__DO THIS__
Extract the material from the line with "Viewport: 900px width, 600px" up to and including the line with "[x=97, y=782]", reproducing each line word for word. Omit the pictures from your answer.

__EXERCISE MATERIALS__
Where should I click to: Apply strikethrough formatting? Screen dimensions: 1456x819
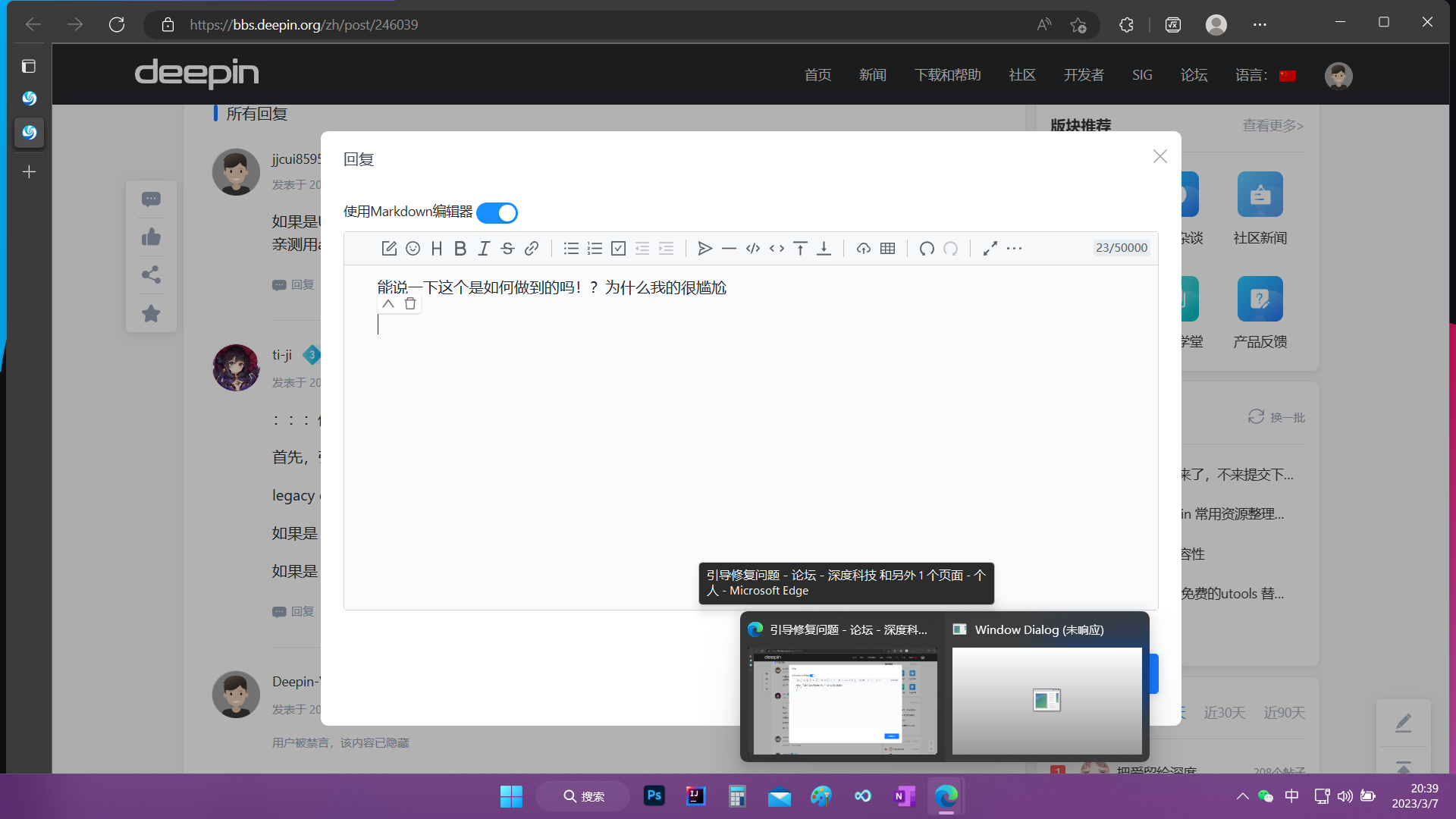(x=507, y=249)
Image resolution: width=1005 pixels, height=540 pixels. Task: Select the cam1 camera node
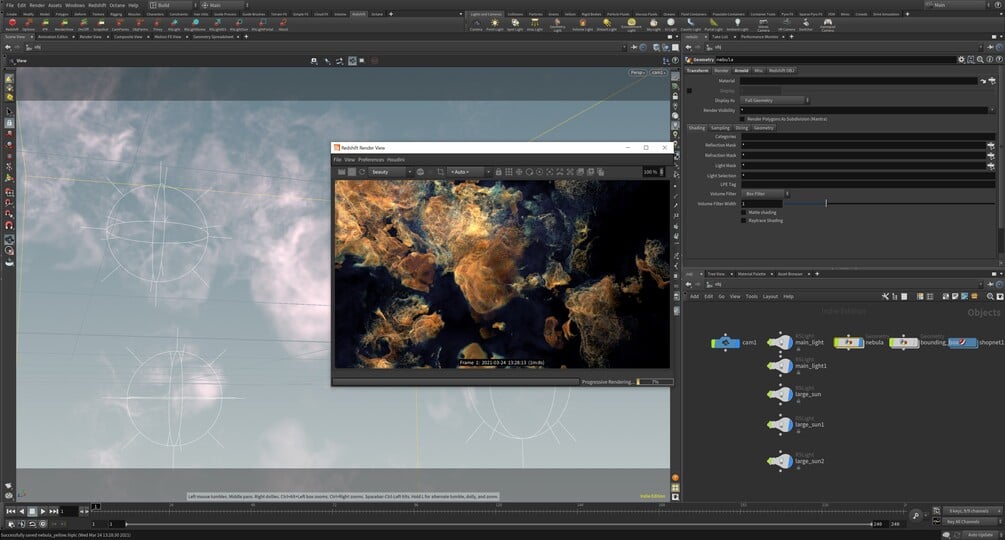tap(723, 342)
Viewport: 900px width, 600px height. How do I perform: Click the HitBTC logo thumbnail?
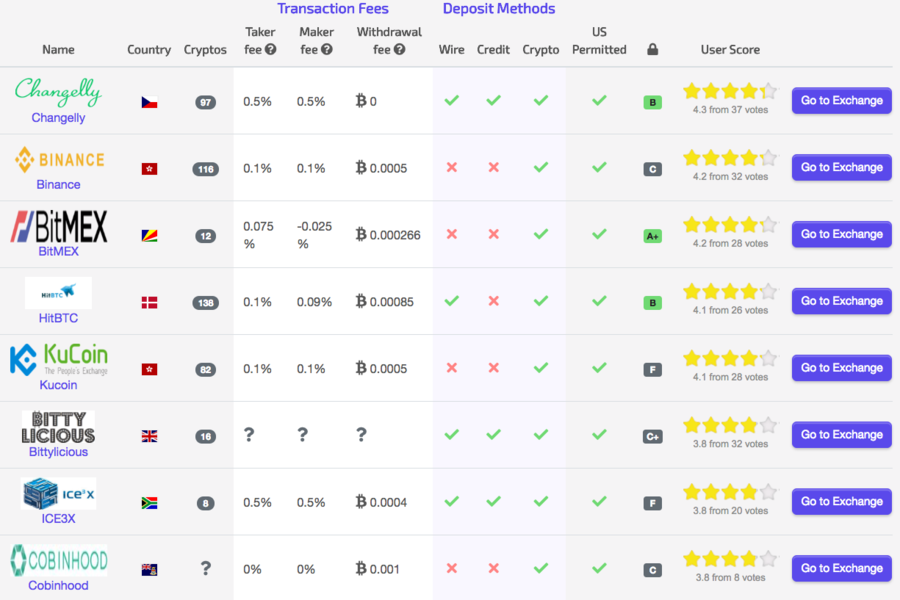point(58,293)
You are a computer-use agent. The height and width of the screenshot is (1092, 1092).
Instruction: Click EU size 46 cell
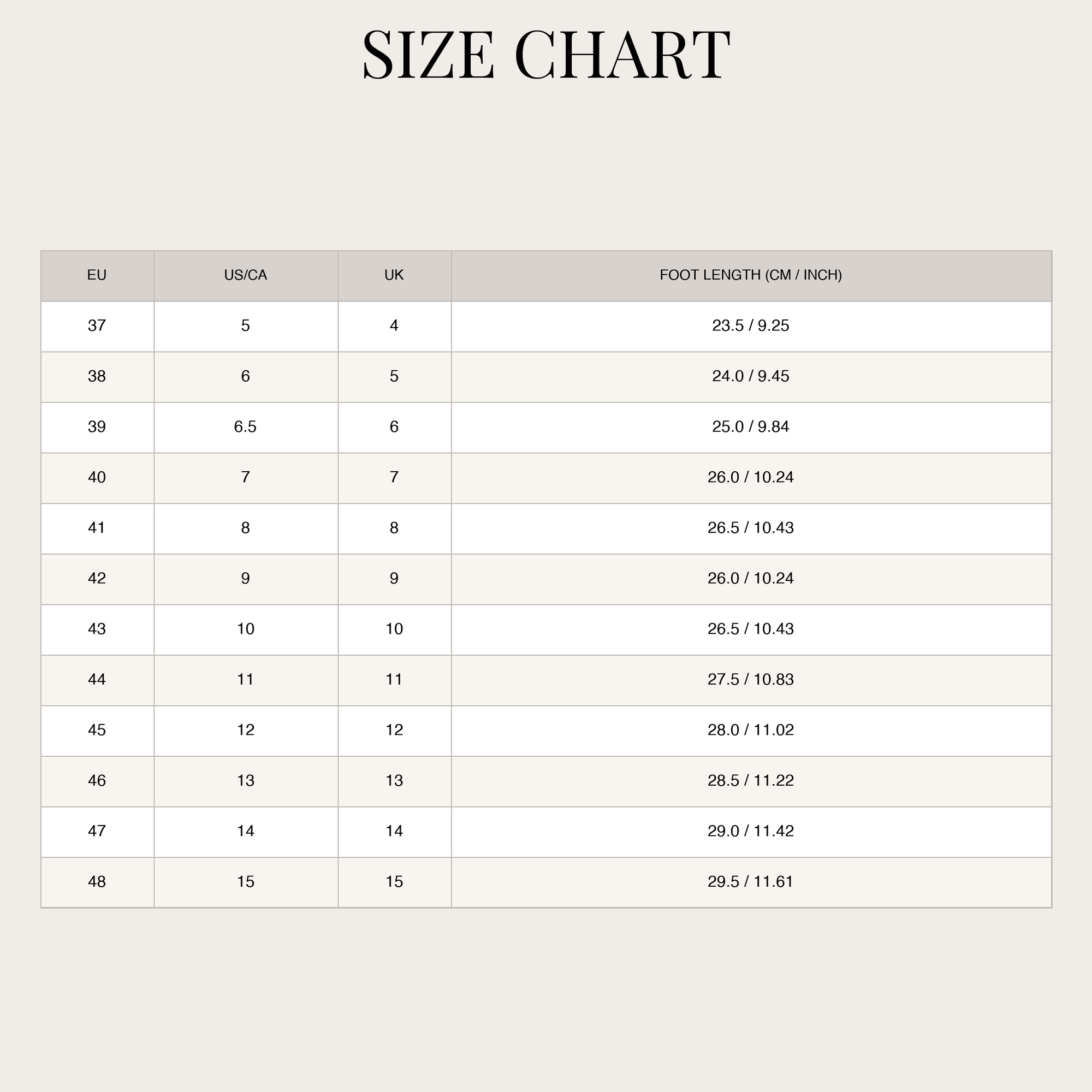[x=97, y=782]
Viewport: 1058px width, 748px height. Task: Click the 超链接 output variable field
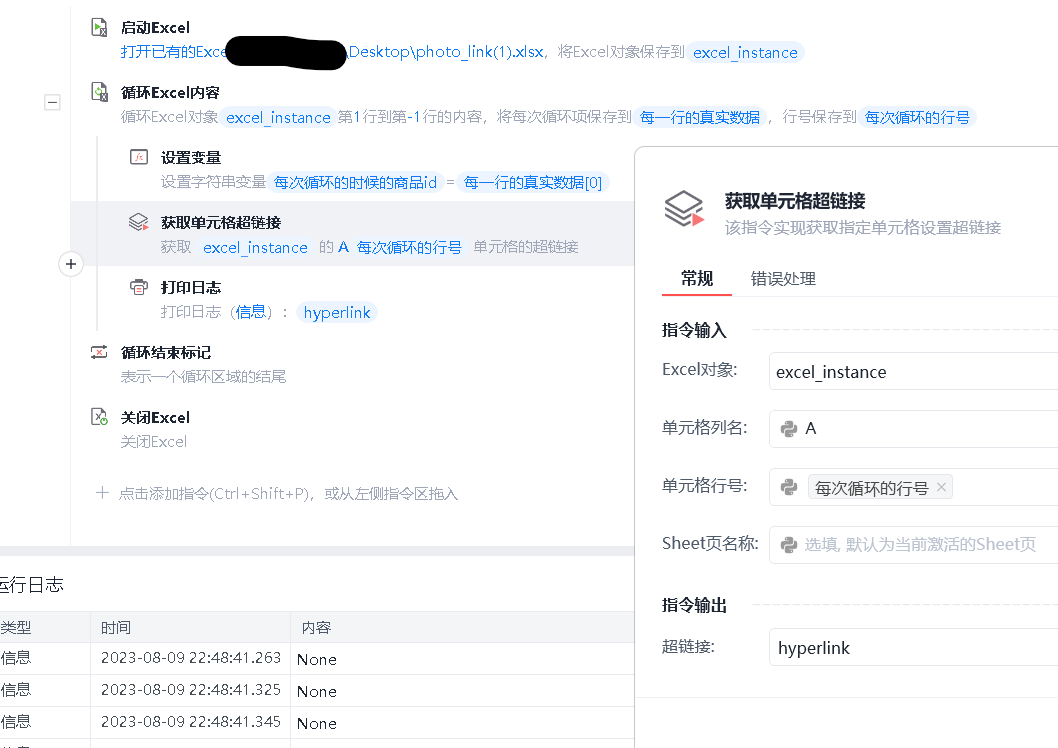pyautogui.click(x=910, y=648)

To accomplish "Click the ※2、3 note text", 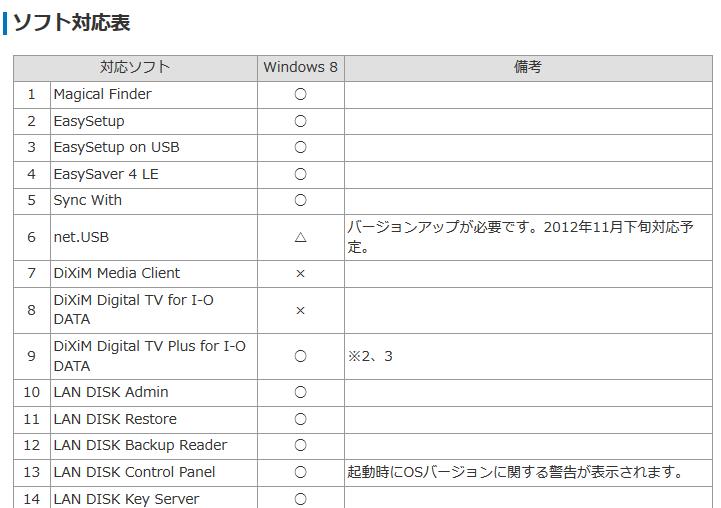I will (x=370, y=356).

__EXERCISE RESULT__
Viewport: 900px width, 600px height. How do I perform: Click the HitBTC logo thumbnail?
point(58,293)
You are a computer-use agent. The height and width of the screenshot is (1092, 1092).
Instruction: Click EU size 46 cell
[x=97, y=782]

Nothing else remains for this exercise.